#### Article

I'm going to post this even though it's long because I think it really answers this question nicely (not the entire Irvin essay but a big chunk of it):

"To understand Monte Irvin, we must work backward. Whenever you hear someone question the extraordinary talent hidden in the Negro Leagues, give them this little timeline. It’s useful.

Bob Gibson came to the big leagues in 1959. That was the year the Boston Red Sox became the last team in baseball to integrate. In his career, Bob Gibson won two Cy Young Awards and an MVP, and he set the modern record with a 1.12 ERA in 1968.

Oh, Hall of Famers Willie McCovey and Billy Williams entered MLB that year, too.

In 1958, Orlando Cepeda debuted at age 20. He won the Rookie of the Year award by hitting .312 and leading the league in doubles. Led the league in homers in ’61, twice led the league in RBIs, won an MVP award and Baby Bull was elected to the Hall of Fame.

John Roseboro came up to Brooklyn in 1957. He was one of the first full-time black catchers in the game and he would make four All-Star teams, win a couple of Gold Gloves, and be behind the plate catching the very best of Sandy Koufax and Don Drysdale.

In 1956: Frank Robinson. He won two MVP awards and a Triple Crown. He was one of the greatest hitters and most forceful personalities ever to play in the major leagues.

In 1955: Roberto Clemente. He won four batting titles, 12 Gold Gloves, one MVP and finished with exactly 3,000 hits. You cannot tell the story of baseball without him. Elston Howard debuted that year, too — he won an MVP award.

Henry Aaron debuted in 1954. Nothing more needs to be said.

Ernie Banks played his first game in 1953. He undoubtedly wished he could have played two.

In 1952, a whirlwind named Joe Black entered the league. Nobody had seen anything quite like him. He was tough and thoughtful and brilliant and he won 15 games and saved 15 more (though this was before the save was a statistic) and won the Rookie of the Year award. He almost won the MVP, too. The writer Roger Kahn called Joe Black in ’52 the most ferocious pitcher he ever saw.

########
#### Information shown

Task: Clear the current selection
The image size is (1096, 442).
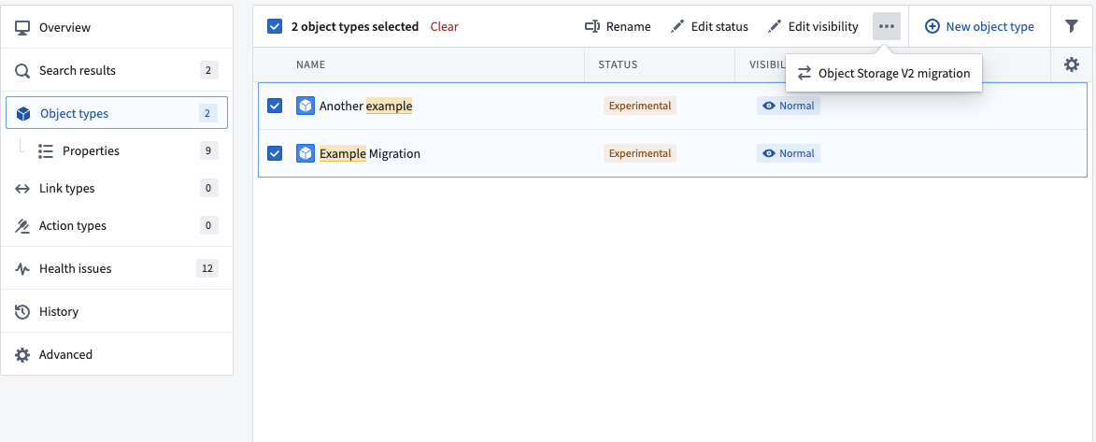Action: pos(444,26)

########
#### Information shown

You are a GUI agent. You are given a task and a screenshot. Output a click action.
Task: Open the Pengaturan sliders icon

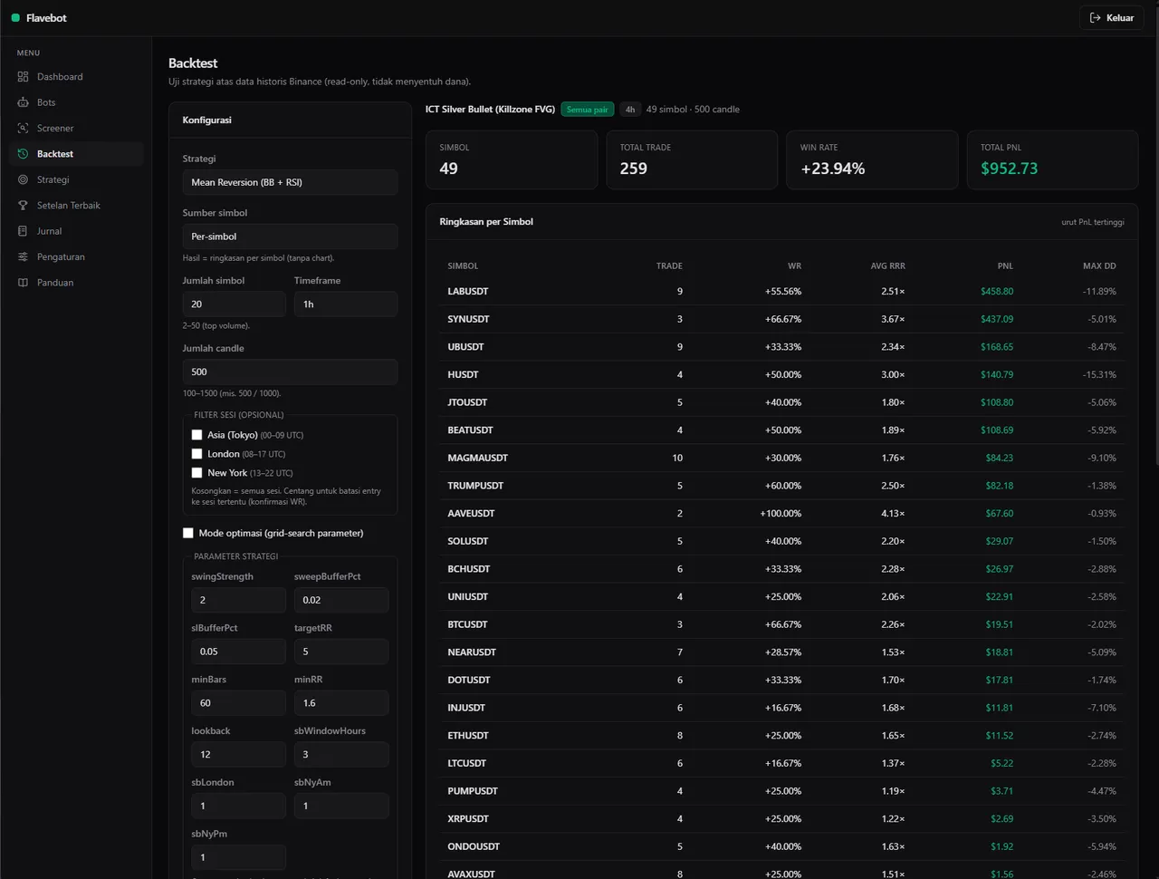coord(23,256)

########

### What you need to do
**1)** In the baseball timeline, what ERA did Bob Gibson post in 1968 to set the modern record?
**2)** Revise the records from the line with "Task: Clear the current selection" to the line with "Action: pos(444,26)", changing "Clear" to "Reset" and keeping everything else the same. Leave the pictures out of your answer.
The records are unrelated to the text.

### Problem solutions
**1)** 1.12

**2)**
Task: Reset the current selection
The image size is (1096, 442).
Action: pos(444,26)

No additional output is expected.